* **PROMPT**: Without including the pictures, copy each line below exactly as it reads.

Stored data entries
--- --- ---

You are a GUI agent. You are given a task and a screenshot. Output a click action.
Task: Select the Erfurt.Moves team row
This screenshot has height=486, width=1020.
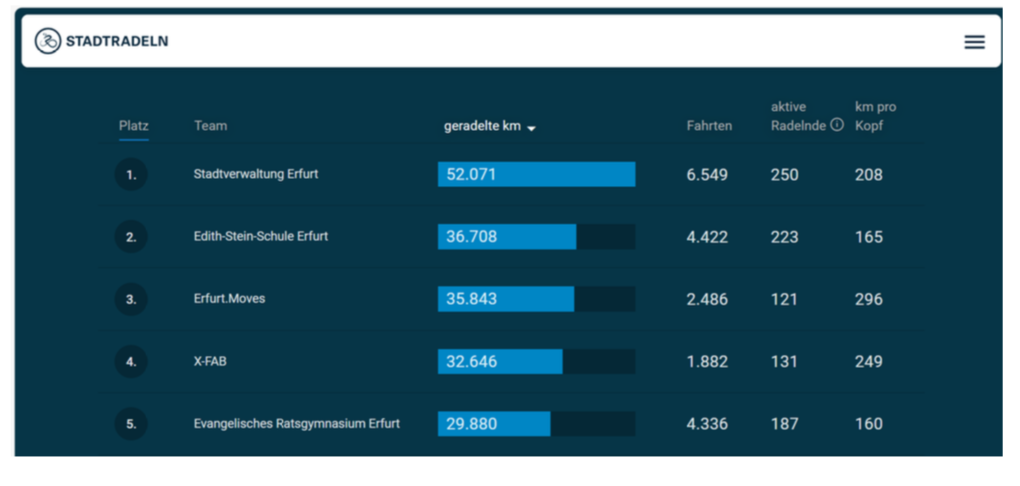tap(229, 299)
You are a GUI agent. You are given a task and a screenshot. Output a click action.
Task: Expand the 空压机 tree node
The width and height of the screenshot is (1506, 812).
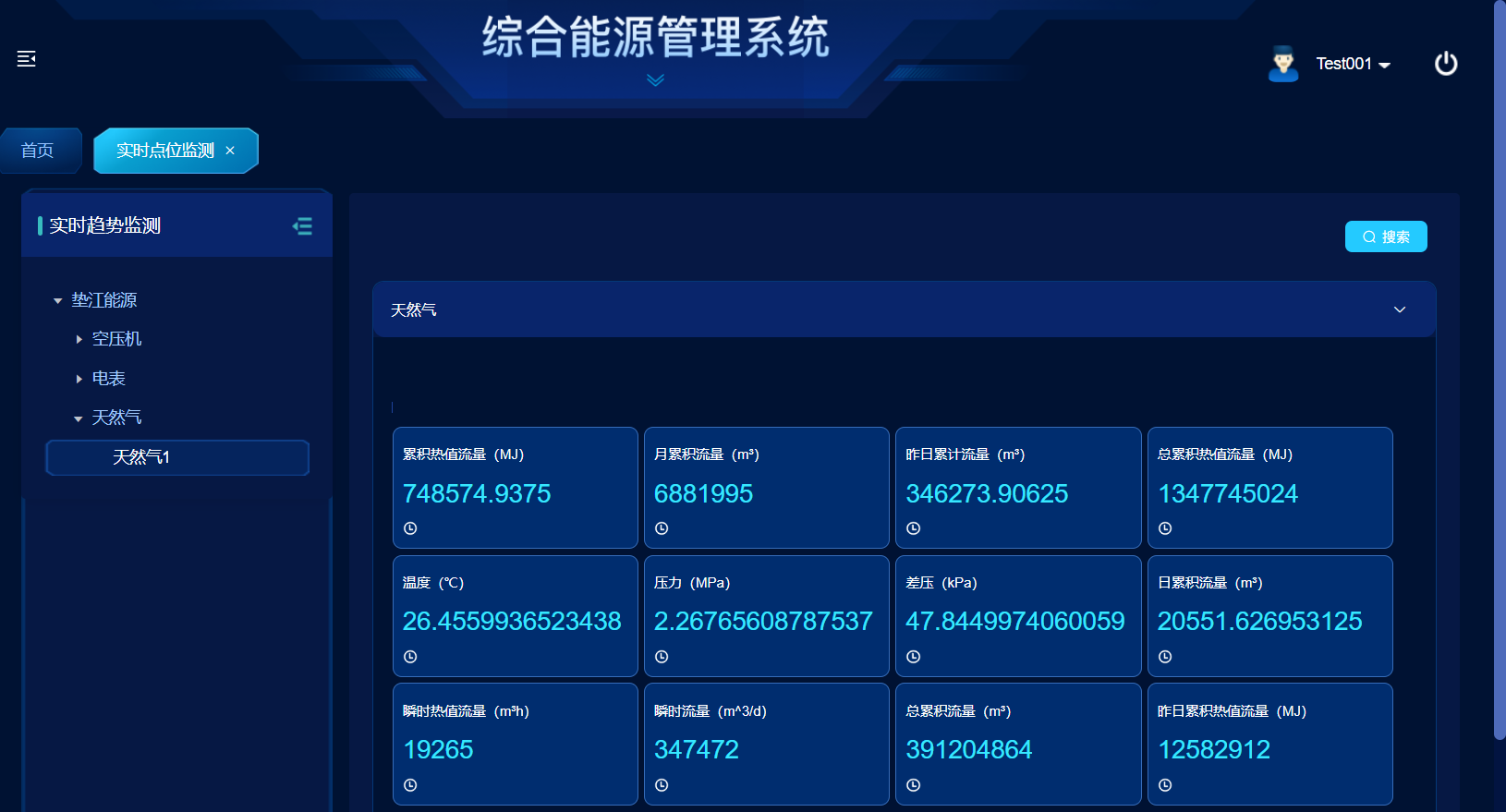(79, 340)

--- --- ---

* **RESPONSE FOR THIS EXERCISE**:
You are a GUI agent. You are given a task and a screenshot. Output a click action.
Task: Select the Erfurt.Moves team row
This screenshot has height=486, width=1020.
tap(229, 299)
You are a GUI agent. You are given a task and a screenshot. Output a click action.
Task: Expand the 空压机 tree node
The width and height of the screenshot is (1506, 812).
(79, 340)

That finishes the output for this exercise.